**Bloc de texte:**
▼▼▼

Le pluriel de son titre : « Contrastes » n’est pas usurpé tant l’accrochage, dont témoignent les clichés de cet écho, est fidèle à l’extrême diversité des expressions stampassines présentées. Contrastes aussi des formats, dont les dimensions passent de la carte à jouer, aux petits carrés au coup de planche de Léa Guechounow, puis, à la grande composition noire et blanche, mise en évidence sur le mur du fond, ou le grand kakemono de Hee Jung Jung qui déroule ses forêts aux lisières évanescentes.

Vue du mur du fond (Cl. Claude Bureau)

Contrastes encore entre les supports des estampes : tissus souples, papiers Japon, papiers traditionnels, papiers orientaux effilochés, papiers faits mains par l’artiste, tarlatanes blanches ou bien alourdies d’encres sombres. Contrastes enfin entre les manières : figuratives chez Catherine Schvartz ou bien végétales ou simplement minimalistes dans les grands aplats de Sandrine Grimaud ou, enfin, expressionnistes dans les interrogations métaphysiques de Nicole Parent.

Vue du mur de gauche (Cl. Claude Bureau)

Dommage pour ce bel ensemble que la documentation mise à la disposition du visiteur ait été trop souvent mutique en regard des questions qui m’assaillaient dans la contemplation de telle ou telle estampe. Contraste sans doute entre l’évidence de l’image et le mystère de sa fabrication.

Claude Bureau

Les yeux fermés

Galerie Schumm-Braunstein
9 rue de Montmorency
75003 Paris
17 mai au 6 juillet 2019

Cette galerie s’efforce, dans ses expositions, de faire connaître au public les multiples aspects créatifs des artistes qu’elle promeut, dans le dessin, la peinture, la sculpture, l’estampe, l’édition et la vidéo. Toutefois, rédiger un « Vu… pour vous » sur « Les yeux fermés » peut sembler incongru, comme il reste paradoxal d’intituler de ce titre une présentation consacrée à des arts faisant essentiellement appel à la vision quoique la vidéo s’accompagne-t-elle souvent d’une piste sonore.

▲▲▲

**Objectif de l'exercice:** Poursuivez le compte rendu d'exposition ci-dessus en reprenant après sa dernière phrase.

**Données fournies:**
▼▼▼

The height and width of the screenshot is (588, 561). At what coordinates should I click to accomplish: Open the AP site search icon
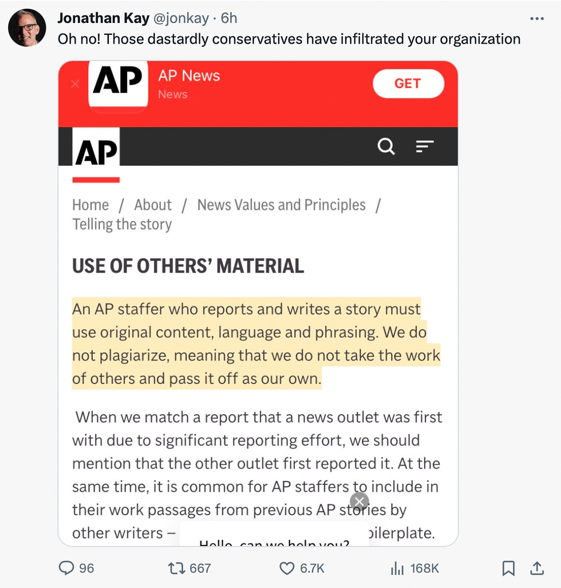pyautogui.click(x=386, y=147)
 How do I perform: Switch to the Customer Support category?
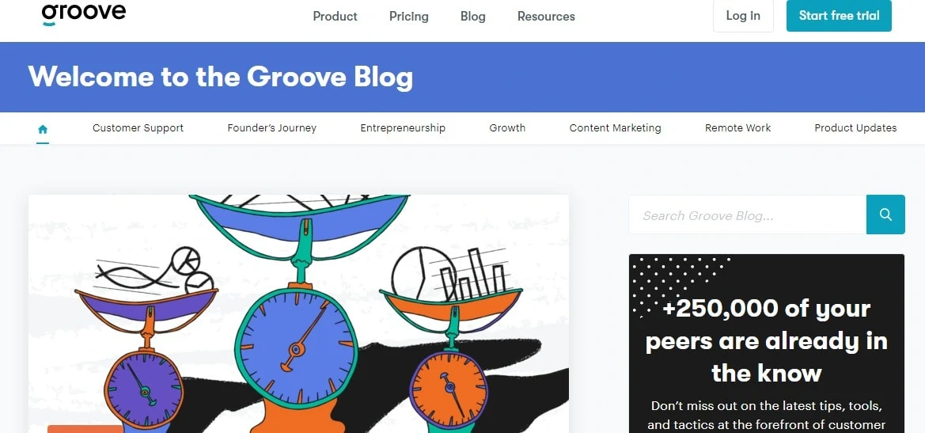tap(138, 128)
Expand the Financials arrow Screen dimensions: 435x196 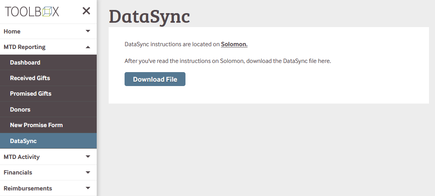coord(88,172)
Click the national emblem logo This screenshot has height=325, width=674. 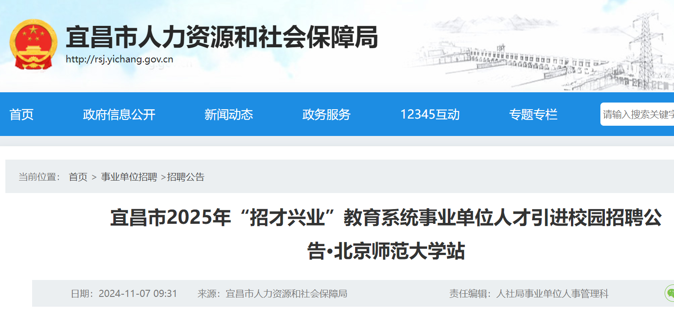[x=33, y=45]
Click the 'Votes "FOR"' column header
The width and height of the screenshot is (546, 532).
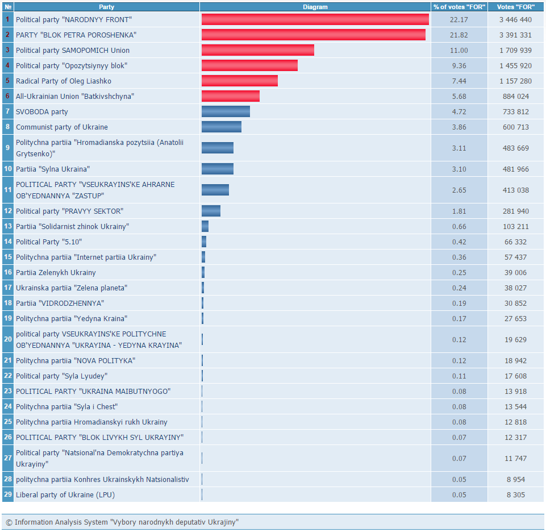[515, 7]
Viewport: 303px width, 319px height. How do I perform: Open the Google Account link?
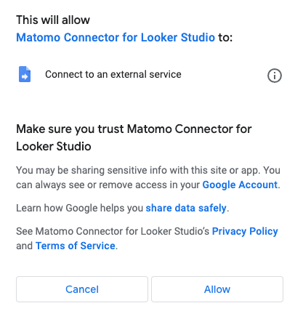click(240, 185)
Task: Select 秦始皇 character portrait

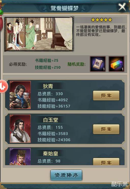Action: tap(20, 157)
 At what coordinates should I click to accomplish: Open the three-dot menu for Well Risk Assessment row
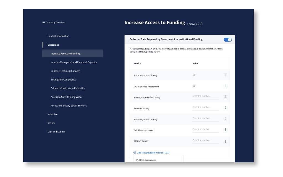[226, 130]
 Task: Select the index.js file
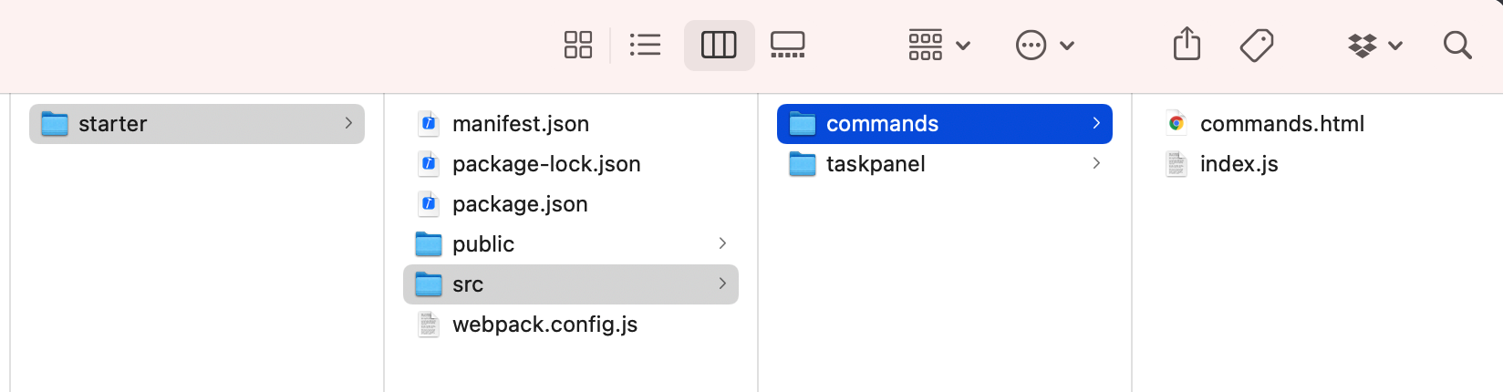coord(1239,164)
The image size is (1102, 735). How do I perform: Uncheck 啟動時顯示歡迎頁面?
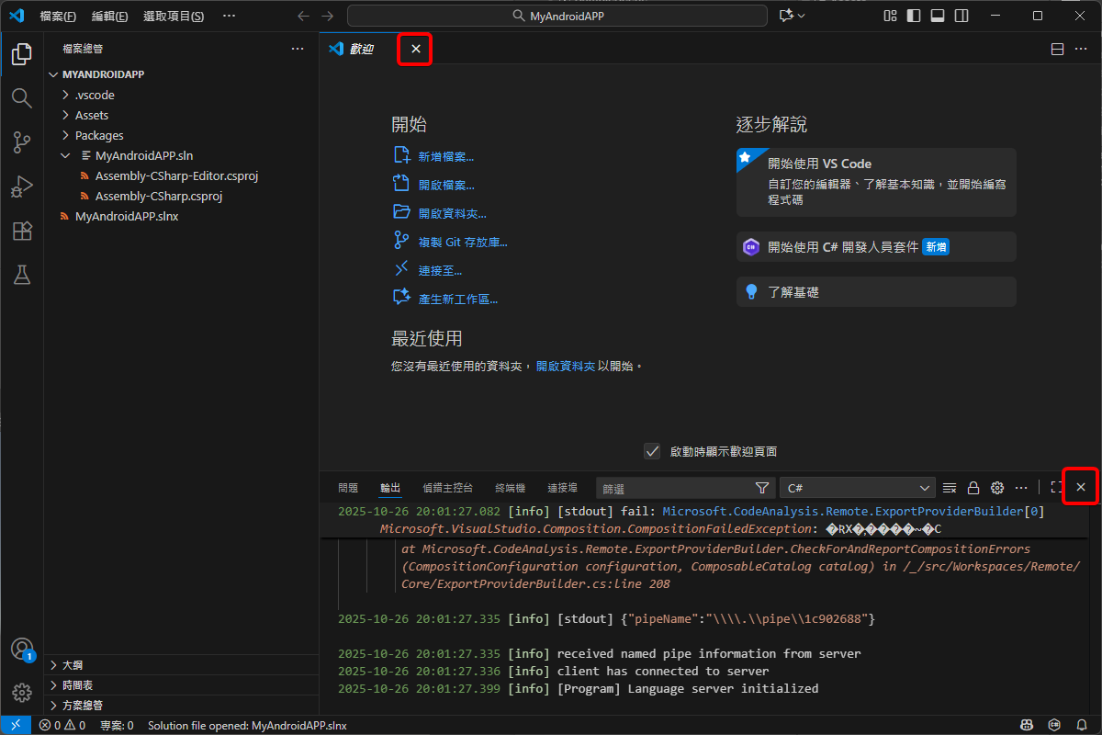tap(652, 451)
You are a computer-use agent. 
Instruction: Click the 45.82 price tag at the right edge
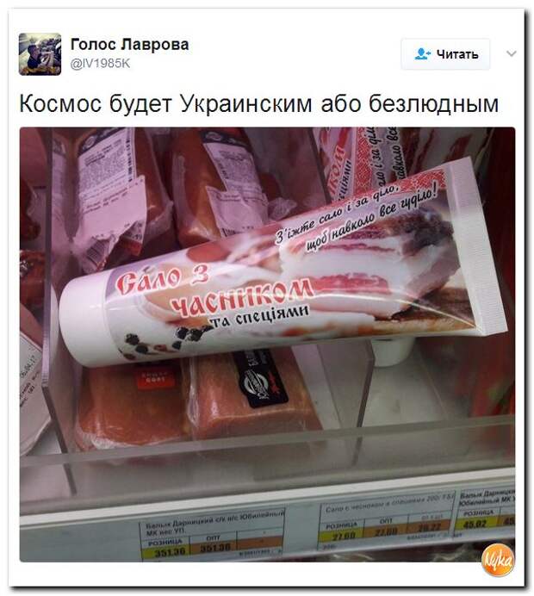[475, 525]
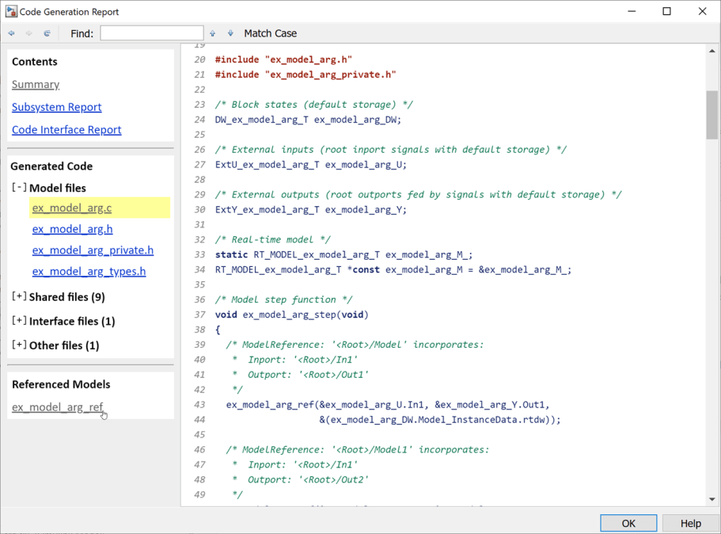The image size is (721, 534).
Task: Click inside the Find text field
Action: point(151,33)
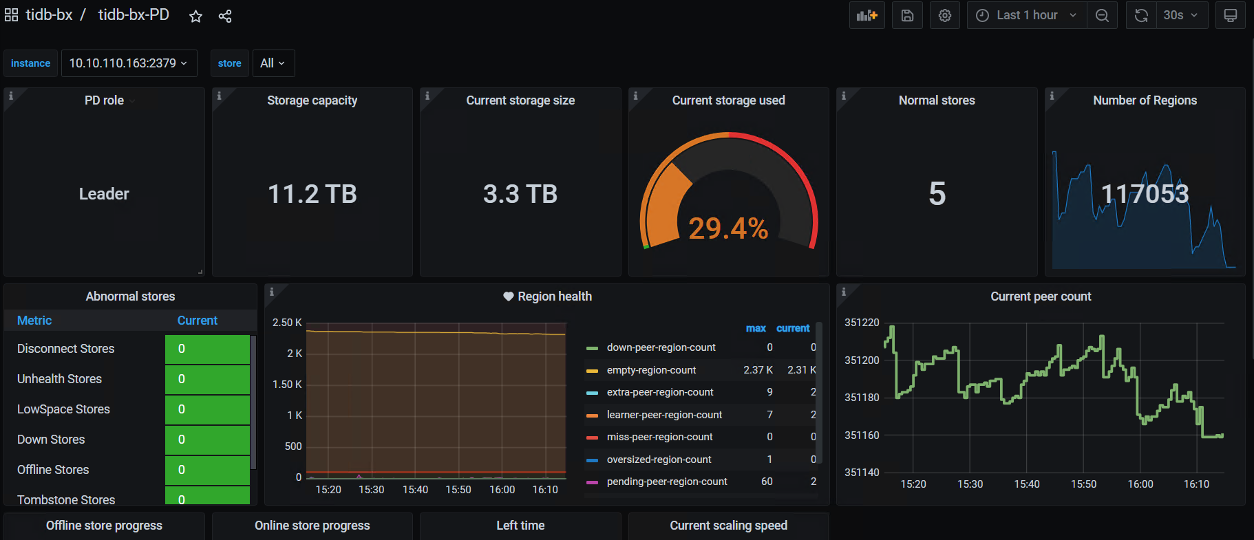Open dashboard settings gear
This screenshot has width=1254, height=540.
pos(945,15)
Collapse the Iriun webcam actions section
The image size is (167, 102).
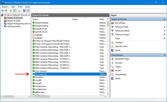[x=164, y=55]
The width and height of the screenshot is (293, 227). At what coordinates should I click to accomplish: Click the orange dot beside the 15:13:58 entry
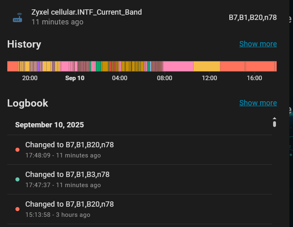tap(17, 209)
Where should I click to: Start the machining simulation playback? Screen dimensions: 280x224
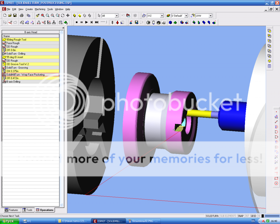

▲▲▲

**Réponse attendue:**
Pourtant, cette exposition, qui s’inscrit dans le cadre de la Fête de l’estampe 2019, est l’occasion de découvrir les autres talents d’artistes dont on connaît mieux par ailleurs leurs estampes qui s’inscrivent ainsi dans une démarche artistique plus globale. Évelyne Schumm-Braunstein, en bon passeur bienveillante vis à vis des visiteurs, donne sur chacun les lumières nécessaires pour suivre, les yeux fermés, les parcours que chacun des artistes présents propose.

Le carton d’invitation (Cl. Claude Bureau)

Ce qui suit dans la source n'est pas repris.